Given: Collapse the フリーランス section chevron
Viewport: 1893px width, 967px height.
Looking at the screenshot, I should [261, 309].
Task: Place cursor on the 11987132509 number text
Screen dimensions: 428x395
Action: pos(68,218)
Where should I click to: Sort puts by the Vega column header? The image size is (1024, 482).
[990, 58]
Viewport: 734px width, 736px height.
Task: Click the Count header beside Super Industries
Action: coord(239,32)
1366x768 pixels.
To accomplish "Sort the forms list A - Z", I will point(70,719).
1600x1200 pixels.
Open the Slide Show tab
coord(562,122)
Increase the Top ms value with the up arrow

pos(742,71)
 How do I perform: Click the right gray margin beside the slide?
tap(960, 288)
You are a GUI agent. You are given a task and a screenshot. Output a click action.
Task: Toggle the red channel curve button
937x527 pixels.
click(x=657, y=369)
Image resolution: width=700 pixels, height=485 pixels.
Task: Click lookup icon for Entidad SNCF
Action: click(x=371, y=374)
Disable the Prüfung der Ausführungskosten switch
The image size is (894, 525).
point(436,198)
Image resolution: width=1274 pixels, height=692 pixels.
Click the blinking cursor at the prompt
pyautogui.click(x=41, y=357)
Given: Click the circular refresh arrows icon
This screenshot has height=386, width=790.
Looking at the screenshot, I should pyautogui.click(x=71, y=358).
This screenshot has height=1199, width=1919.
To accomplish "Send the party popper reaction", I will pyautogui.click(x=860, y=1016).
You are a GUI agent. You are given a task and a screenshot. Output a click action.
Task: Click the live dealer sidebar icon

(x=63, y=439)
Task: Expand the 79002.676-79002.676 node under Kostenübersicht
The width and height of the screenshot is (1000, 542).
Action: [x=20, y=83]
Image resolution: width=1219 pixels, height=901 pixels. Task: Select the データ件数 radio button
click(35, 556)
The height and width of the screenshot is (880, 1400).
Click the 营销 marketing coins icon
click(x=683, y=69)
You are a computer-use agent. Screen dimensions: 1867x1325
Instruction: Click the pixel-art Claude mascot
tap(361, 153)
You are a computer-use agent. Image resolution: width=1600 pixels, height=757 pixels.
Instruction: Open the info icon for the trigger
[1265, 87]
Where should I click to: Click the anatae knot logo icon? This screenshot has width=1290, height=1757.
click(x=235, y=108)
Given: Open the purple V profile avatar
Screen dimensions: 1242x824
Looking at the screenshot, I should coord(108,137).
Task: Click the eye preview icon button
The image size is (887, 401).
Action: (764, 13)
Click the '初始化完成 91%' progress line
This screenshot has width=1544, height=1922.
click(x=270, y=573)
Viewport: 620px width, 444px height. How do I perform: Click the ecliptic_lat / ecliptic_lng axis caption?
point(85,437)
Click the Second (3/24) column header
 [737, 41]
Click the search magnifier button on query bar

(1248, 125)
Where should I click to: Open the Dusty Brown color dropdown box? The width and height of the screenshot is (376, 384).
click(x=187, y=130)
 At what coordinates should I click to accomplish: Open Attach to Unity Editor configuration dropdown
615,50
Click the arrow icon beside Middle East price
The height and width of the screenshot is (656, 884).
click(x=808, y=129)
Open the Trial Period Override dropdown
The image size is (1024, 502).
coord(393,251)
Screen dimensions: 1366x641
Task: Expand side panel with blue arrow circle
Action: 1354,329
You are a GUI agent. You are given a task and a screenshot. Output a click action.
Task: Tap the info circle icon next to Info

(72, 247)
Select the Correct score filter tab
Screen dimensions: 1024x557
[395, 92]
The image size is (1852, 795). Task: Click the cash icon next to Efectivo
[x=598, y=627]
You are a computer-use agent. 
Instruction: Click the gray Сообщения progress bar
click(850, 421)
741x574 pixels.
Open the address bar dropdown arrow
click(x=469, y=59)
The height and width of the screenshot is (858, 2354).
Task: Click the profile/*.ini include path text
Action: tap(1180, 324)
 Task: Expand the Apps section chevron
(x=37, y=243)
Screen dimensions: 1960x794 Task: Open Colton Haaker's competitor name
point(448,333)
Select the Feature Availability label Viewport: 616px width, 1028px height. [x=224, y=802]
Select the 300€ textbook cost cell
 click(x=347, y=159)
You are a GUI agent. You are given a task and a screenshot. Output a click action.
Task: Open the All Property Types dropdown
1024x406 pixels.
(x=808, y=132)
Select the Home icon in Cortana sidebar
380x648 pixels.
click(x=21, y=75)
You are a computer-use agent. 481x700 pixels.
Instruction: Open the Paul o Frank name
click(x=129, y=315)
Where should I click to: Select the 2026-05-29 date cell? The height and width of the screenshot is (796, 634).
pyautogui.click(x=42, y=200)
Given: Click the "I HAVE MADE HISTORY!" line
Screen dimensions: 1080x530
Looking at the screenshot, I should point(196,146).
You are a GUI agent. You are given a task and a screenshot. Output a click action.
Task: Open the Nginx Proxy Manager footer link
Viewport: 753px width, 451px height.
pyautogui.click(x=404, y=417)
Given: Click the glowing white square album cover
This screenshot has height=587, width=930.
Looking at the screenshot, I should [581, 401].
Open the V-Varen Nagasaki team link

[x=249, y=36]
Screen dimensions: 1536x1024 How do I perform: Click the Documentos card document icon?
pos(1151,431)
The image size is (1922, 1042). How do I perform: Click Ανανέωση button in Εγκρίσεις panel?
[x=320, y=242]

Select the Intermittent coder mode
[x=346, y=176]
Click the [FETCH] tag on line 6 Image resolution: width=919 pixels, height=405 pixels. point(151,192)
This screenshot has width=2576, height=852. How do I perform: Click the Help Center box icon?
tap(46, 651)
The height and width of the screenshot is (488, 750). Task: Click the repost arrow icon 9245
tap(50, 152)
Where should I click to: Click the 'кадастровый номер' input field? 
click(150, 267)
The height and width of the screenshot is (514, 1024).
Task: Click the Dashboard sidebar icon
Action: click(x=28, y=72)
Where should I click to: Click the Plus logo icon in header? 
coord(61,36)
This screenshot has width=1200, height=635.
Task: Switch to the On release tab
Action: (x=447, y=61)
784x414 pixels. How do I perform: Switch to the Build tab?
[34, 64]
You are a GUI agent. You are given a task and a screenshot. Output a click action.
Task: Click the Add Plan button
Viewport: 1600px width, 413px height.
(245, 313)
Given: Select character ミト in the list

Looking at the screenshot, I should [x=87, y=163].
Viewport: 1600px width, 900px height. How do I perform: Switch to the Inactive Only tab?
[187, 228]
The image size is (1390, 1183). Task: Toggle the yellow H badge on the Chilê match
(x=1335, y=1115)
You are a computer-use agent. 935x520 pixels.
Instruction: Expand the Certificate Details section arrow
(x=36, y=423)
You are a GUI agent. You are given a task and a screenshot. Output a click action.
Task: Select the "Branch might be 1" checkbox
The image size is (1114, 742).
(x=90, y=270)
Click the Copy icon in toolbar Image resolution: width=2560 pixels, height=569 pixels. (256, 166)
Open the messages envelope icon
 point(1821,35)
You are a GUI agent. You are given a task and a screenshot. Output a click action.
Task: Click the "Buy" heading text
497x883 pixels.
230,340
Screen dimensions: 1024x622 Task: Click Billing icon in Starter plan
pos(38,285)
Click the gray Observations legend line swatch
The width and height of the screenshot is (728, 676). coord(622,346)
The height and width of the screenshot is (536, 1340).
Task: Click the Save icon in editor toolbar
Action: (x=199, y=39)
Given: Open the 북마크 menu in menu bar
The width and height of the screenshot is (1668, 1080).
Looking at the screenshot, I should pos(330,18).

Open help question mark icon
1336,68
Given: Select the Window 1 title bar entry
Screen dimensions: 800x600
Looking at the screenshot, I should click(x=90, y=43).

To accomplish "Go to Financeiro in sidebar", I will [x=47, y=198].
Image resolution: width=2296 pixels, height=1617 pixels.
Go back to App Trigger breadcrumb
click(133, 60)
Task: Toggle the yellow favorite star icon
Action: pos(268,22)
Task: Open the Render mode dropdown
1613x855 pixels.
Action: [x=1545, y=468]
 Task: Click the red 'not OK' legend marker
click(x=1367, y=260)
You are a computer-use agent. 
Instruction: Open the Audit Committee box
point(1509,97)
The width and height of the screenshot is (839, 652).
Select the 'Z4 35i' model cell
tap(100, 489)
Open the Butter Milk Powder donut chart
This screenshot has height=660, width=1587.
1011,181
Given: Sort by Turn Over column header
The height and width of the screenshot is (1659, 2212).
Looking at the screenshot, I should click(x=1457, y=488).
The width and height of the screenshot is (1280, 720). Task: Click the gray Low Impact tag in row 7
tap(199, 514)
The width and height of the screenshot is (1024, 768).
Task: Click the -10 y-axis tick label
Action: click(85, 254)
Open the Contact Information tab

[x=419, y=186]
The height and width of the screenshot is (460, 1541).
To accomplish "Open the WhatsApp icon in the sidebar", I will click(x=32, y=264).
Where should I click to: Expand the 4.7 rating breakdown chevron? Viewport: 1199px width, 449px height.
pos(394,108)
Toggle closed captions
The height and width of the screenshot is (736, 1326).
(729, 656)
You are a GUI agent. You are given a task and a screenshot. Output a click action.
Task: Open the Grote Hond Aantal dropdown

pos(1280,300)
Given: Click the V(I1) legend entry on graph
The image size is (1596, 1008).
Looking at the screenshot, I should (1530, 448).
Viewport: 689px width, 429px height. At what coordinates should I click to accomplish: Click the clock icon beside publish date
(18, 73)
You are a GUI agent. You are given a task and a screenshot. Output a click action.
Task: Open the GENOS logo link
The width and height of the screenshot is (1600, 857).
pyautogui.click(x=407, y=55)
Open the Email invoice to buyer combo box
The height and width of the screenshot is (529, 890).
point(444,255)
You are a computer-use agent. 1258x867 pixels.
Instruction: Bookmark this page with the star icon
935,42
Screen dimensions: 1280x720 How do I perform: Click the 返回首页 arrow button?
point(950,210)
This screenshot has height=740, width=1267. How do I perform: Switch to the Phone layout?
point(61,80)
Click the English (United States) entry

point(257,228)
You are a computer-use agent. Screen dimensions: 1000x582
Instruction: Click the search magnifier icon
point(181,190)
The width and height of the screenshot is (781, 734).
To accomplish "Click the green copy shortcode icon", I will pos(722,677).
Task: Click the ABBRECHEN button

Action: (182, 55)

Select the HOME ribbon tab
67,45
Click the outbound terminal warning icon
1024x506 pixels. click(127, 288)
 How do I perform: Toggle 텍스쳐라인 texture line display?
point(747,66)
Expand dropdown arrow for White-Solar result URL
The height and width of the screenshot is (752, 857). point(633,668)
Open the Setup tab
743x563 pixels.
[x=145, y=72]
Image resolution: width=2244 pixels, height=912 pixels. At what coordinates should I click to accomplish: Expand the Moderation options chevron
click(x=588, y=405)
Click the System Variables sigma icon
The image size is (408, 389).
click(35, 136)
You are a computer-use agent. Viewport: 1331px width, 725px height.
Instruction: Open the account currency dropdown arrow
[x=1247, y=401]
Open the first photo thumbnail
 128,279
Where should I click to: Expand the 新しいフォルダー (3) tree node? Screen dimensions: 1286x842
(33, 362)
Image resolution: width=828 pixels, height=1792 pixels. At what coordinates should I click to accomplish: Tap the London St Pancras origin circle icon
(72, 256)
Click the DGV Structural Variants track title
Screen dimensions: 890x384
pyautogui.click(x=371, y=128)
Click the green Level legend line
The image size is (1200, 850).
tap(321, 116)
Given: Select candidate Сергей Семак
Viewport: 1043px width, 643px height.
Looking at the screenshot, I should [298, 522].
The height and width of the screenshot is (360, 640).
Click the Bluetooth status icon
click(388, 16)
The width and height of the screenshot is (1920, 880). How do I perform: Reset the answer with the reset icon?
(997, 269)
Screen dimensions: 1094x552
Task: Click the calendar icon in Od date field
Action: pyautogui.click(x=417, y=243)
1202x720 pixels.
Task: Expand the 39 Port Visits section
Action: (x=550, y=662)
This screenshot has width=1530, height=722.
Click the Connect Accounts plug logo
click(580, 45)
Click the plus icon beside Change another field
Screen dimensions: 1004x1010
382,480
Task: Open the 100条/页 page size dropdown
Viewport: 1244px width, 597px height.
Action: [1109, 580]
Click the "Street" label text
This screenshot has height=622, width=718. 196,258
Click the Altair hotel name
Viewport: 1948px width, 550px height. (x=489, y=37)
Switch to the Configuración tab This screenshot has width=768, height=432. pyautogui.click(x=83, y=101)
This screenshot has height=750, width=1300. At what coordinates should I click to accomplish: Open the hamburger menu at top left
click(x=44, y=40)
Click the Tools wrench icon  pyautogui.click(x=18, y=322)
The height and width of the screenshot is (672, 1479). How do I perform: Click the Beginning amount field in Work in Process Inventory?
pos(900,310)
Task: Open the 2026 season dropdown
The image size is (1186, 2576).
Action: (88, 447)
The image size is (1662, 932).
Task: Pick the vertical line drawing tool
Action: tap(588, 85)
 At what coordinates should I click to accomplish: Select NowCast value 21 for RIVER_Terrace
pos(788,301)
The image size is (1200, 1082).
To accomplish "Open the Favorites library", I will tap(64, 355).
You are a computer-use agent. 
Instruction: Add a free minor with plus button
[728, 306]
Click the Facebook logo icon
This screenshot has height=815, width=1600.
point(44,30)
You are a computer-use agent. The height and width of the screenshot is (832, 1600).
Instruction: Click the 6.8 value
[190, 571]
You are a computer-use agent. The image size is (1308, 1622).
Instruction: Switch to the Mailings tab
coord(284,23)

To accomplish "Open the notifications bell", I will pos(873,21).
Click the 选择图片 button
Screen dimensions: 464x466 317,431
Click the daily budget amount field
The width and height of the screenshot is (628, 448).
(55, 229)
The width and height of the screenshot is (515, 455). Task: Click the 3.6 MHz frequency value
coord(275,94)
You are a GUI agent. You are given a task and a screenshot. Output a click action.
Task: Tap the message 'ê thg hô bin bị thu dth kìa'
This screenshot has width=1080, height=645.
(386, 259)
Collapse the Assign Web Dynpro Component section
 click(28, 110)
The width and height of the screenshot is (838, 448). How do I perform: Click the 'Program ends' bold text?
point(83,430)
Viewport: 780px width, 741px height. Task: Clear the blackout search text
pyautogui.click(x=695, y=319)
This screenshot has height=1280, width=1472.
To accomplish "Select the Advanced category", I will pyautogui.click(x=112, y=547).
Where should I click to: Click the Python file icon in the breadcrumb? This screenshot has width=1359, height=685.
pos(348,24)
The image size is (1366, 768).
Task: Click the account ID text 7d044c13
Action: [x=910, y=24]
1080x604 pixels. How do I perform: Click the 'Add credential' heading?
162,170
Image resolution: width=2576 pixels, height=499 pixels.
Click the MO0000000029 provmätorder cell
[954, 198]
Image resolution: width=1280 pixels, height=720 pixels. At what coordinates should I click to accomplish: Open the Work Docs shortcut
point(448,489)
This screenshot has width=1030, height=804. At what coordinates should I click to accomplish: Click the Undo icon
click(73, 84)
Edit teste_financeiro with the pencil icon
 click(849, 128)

### WHAT NEEDS TO BE DONE:
Within the material above, extract exactly the lines that start at the line containing "Click the gray Observations" and stop after the line containing "Task: Open the Render mode dropdown", and only those.

### ANSWER BELOW:
Click the gray Observations legend line swatch
The width and height of the screenshot is (728, 676). coord(622,346)
The height and width of the screenshot is (536, 1340).
Task: Click the Save icon in editor toolbar
Action: (x=199, y=39)
Given: Open the 북마크 menu in menu bar
The width and height of the screenshot is (1668, 1080).
Looking at the screenshot, I should pos(330,18).

Open help question mark icon
1336,68
Given: Select the Window 1 title bar entry
Screen dimensions: 800x600
Looking at the screenshot, I should click(x=90, y=43).

To accomplish "Go to Financeiro in sidebar", I will [x=47, y=198].
Image resolution: width=2296 pixels, height=1617 pixels.
Go back to App Trigger breadcrumb
click(133, 60)
Task: Toggle the yellow favorite star icon
Action: pos(268,22)
Task: Open the Render mode dropdown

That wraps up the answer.